Brief description of the drawings

Other characteristics and advantages of the present invention will become apparent from the description given below, with reference to the appended drawings which illustrate an example of embodiment devoid of any limiting character and on which:

[Fig. 1] Figure 1 is a block diagram of the electrical architecture of a quadricopter,

[Fig. 2] FIG. 2 very schematically illustrates an example of a quadricopter according to the invention,

[Fig. 3] figure 3 illustrates a first embodiment of a decoupling assembly implemented in the quadricopter of figure 2,

[Fig. 4A] FIG. 4A illustrates a view from above of the forces brought into play during hovering flight without rotation of a quadricopter according to the invention,

[Fig. 4B] FIG. 4B illustrates a front or side view of the forces brought into play during hovering flight without rotation of a quadricopter according to the invention,

[Fig. 5A] FIG. 5A shows an operating step of the emergency landing management method of the invention,

[Fig. 5B] FIG. 5B shows an operating step of the emergency landing management method of the invention,

[Fig. 6A] FIG. 6A illustrates a top view of the forces brought into play in the event of a breakdown of a quadricopter according to the invention, [Fig. 6B] FIG. 6B illustrates in front or side view the forces brought into play in the event of a breakdown of a quadricopter according to the invention,

[Fig. 7] FIG. 7 illustrates a second embodiment of a decoupling assembly according to the invention, and

[Fig. 8] FIG. 8 represents in the form of a state diagram the various functional configurations in which the quadricopter according to the invention may be found.

Description of embodiments

FIG. 1 schematically shows the electrical architecture of a VTOL aircraft of the quadricopter type 10 comprising four thrusters (horizontal propellers 12A to 12D) each connected to an electric drive motor (or rotor) 14A to 14D whose rotation is controlled via one or more power converters 16 by a control unit 18 of the dedicated controller type which delivers the speed setpoints for these motors. This control unit is connected to a memory module 20 comprising in particular a map of the grounds flown over, an input/output module 22 in connection with various sensors (not shown) of physical data or images and necessary for the flight of the aircraft (position, altitude, external temperature and pressure, on-board mass, wind speed, etc.) such as the control of the four engines (engine speed and temperature for example) and a transmission/reception module 24 for in particular the exchange of this data via a 24A radio frequency antenna with ground stations. One or more batteries 26 are also provided for powering the various elements of the aircraft. Depending on the area overflown and the surrounding obstacles, different piloting strategies (control laws) can of course be implemented at the level of the flight controller 18.

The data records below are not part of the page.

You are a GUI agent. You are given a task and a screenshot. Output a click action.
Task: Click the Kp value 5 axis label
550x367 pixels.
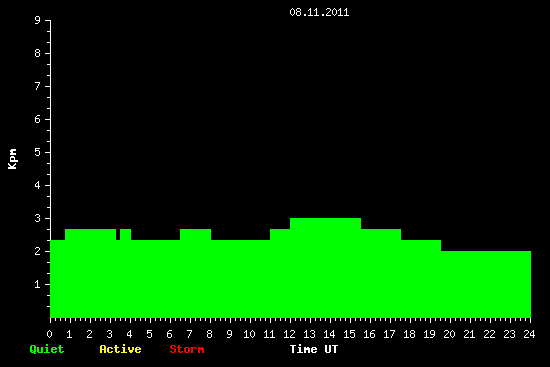click(38, 152)
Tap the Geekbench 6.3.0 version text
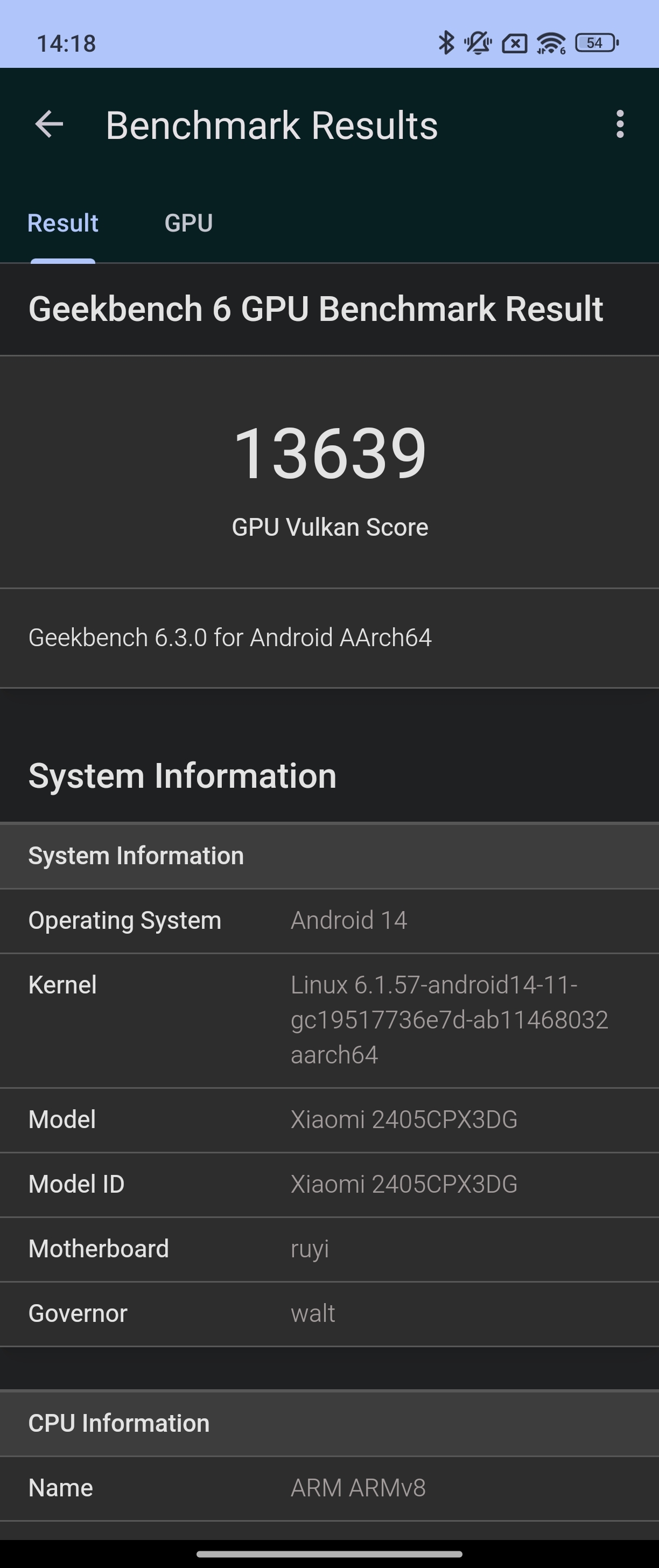659x1568 pixels. click(x=230, y=638)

Figure 2 schematically illustrates such a quadricopter with four arms 26A,

26B, 26C, 26D (forming two cross axes) supporting a cell or cabin 28 and which can perform vertical takeoffs and landings (along the so-called yaw z axis) as well as horizontal movements (along the so-called roll x axes where does it say pitch) in cruising speed at variable speeds depending on the respective speeds of its four thrusters 12A, 12C and 12B, 12D. It can also operate a stationary flight, that is to say remained motionless without rotation in a given attitude (position and altitude). The four arms supporting the engines and the propellers generally placed at the ends of the cross form what is known as an aircraft support structure which is connected to the airframe of the aircraft by an appropriate decoupling assembly 30 shown in more detail in Figure 3.

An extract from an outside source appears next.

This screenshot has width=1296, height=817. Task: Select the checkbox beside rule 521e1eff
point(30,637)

This assembly 30 comprises a central rotation shaft 32 integral with the support structure and fixed vertically in the middle of the cross to be connected to the cell 28 via a pivot connection 34. This central shaft is driven in rotation under the control of the processing unit 18 by an electric machine 36 mounted at the end of the shaft and operational in the 4 dials, that is to say operating both as a motor and as a generator and rotating in one direction to the other. A locking finger 38 makes it possible to make the cell and the support structure mechanically integral via the pivot connection 34. More precisely, the locking finger 38 is mechanically linked to a rack 40 engaged with a worm screw 42 driven for a motor under the control of the processing unit and mechanically fixed to the cell via the pivot connection 34. Of course, this endless screw and rack system could be replaced by a servomotor, the motor shaft of which then constitutes the finger of blockage.

FIGS. 4A and 4B illustrate stationary flight without rotation in which the sum F of the thrust forces exactly balances the total weight (empty weight of the cell included plus transported load) of the aircraft P (the wind being assumed to be zero). It can be noted that in this equilibrium configuration, the speeds of rotation V (and torques C) of the four rotors are identical and each have a thrust force F _I2A , F _I 2 _B , F12 F i2 _D equal to a quarter of the weight total. The two by two opposed propellers 12A, 12C and 12B, 12D (those whose support arms are aligned) rotate in the same direction and the adjacent propellers (for example 12A, 12B and 12C, 12D whose arms 26A, 26B and 26C, 26D are placed at 90° to each other) rotate in opposite directions. According to the invention, it is proposed to allow by the appropriate decoupling assembly 30 a decoupling of the cell (the cabin 28 which accommodates the transported load) of this support structure in the event of engine failure via the release of the finger of blocking 38 ensuring their connection in rotation and simultaneously controlling the rate of rotation of the support structure (which will rotate around the yaw axis) with respect to the cell which must remain fixed without rotation around this z axis, thanks to the use of the electric machine 36 to, by creating an anti-torque adapted to the rotation of the support structure, cancel a rate of rotation of the cell measured by a gyroscope of an inertial unit (one of the sensors not illustrated in Figure 1) of the aircraft. Indeed, so that the cell does not have time to rotate around its yaw axis (in particular for the comfort of the occupant), it is assumed that the uncoupling of the cell with the support structure will be instantaneous (which requires a very fast actuation system) and that there is no wind. Concerning this second point, the aerodynamic shape of the cell with an additional empennage should make it possible to improve the control of the attitudes of the cell with wind in this transitional phase which must remain as short as possible. The support structure therefore becomes a rotary wing in autorotation in the event of a motor or rotor failure, while the electrical machine at the interface of the two elements becomes an anti-torque device.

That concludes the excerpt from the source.